I'll also drop links to this thread where I can to make people aware. I suggest that if anyone else know a good place to drop a link then to do so and keep this thread updated so we dont pester admins etc with dupe requests.

[hendo420]

Ive encrypted it from day one, I have the wallet.dat files.

What the safest way to store them? I guess leaving them on the desktop on the server isnt a good idea ?

I have a cold wallet that I keep on a flash drive.

I made a new encrypted wallet.dat and stored it on a flash drive, writing down the address.
This is my savings account flash drive. I have a cold wallet of every coin I take as payments.
They are all in the same password protected rar. I even have a copy of every wallet/client on that flash drive as well.
There is no way conceivable for someone to hack my cold wallet.  

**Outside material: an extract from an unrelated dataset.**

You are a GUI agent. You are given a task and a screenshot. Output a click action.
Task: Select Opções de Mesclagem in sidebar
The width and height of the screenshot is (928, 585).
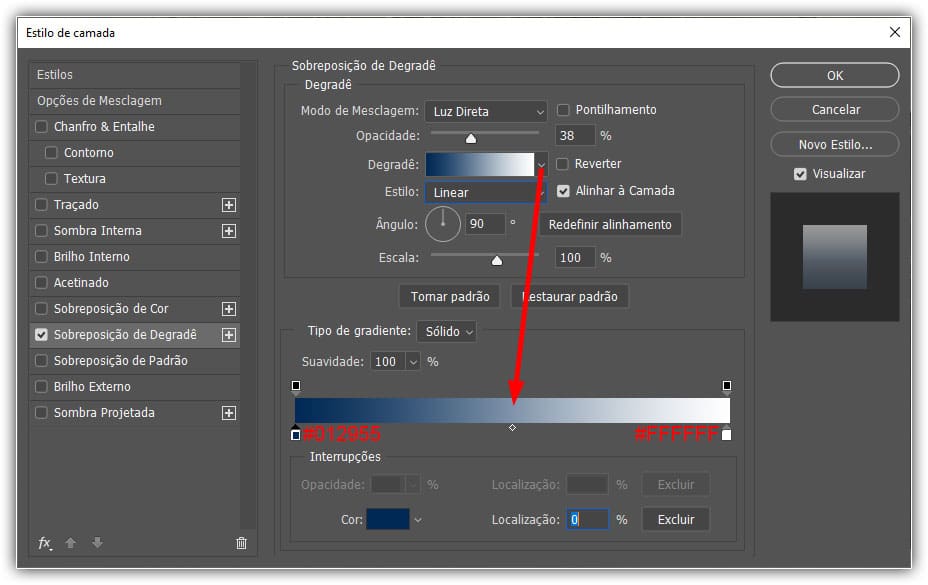[x=99, y=101]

I plan on eventually making it 2x flash drives and keeping one in my safety deposit box. This way If anything happens to the first flash drive I'm not completely boned.

Another way to store a cold wallet for long term is to put it in a password protected rar and email it to yourself. As long as Gmail is still alive and kicking you have a copy.
For shits and giggles, and so its "stealthy", Name the rar something like "Christmas Pics". If someone gets into your email they wont even think twice about trying to brute force your "Chrismas Pics" lol

[Boomsling]

Sounds great, Im a bit new...what a cold wallet?

Is it one that does stay online and up-to-date with the blockchain?